> **EXERCISE OBJECTIVE**: Below are several records. Retype exactly those lines running from the one with "Expand the Piwigo iOS key details" through the one with "Task: Click the flat. logo", end lines included, and no others.

> **MATERIAL FOR THIS EXERCISE**:

====

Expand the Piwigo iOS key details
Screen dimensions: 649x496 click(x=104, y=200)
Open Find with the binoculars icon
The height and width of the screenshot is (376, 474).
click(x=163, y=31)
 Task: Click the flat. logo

====

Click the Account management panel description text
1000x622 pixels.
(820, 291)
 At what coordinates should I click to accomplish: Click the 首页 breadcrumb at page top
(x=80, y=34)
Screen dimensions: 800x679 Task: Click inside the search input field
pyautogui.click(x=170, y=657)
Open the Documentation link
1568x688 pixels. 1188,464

====

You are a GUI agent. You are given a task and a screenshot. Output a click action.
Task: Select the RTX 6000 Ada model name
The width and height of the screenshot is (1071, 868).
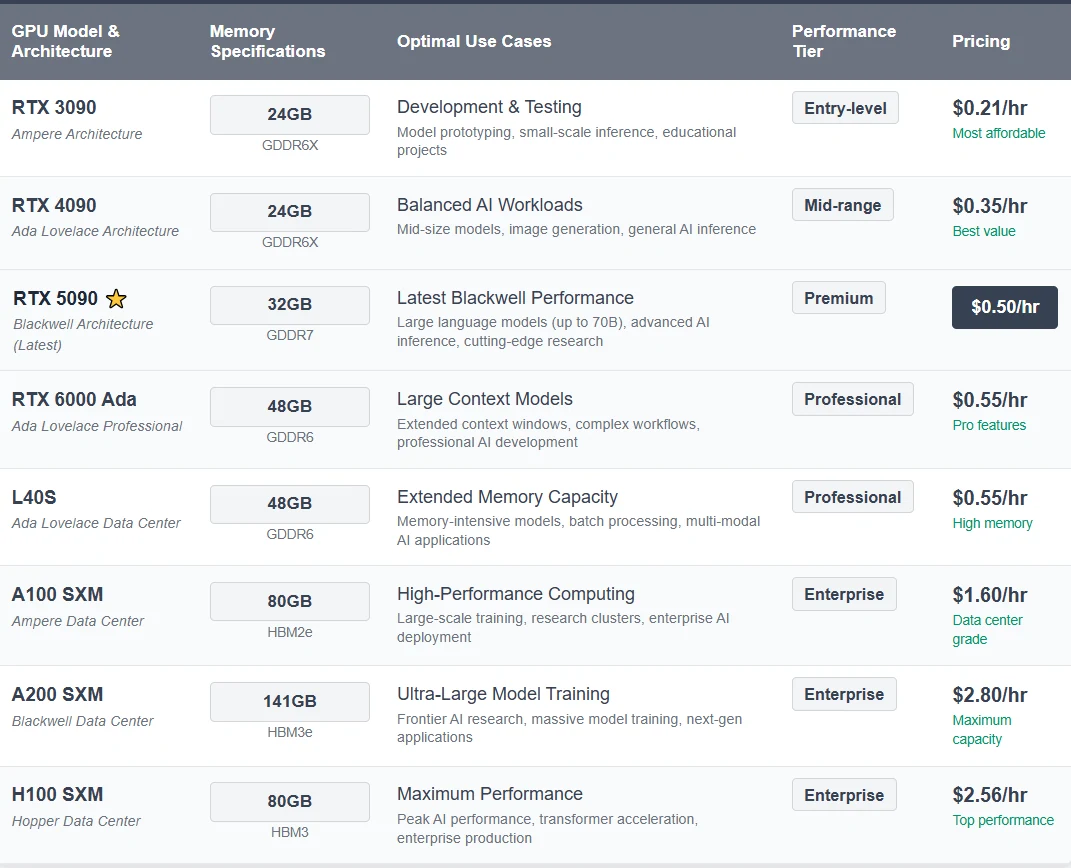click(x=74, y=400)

====

> **SOLUTION TO THE EXERCISE**:
Expand the Piwigo iOS key details
Screen dimensions: 649x496 click(x=104, y=200)
Open Find with the binoculars icon
The height and width of the screenshot is (376, 474).
click(x=163, y=31)
 Task: Click the flat. logo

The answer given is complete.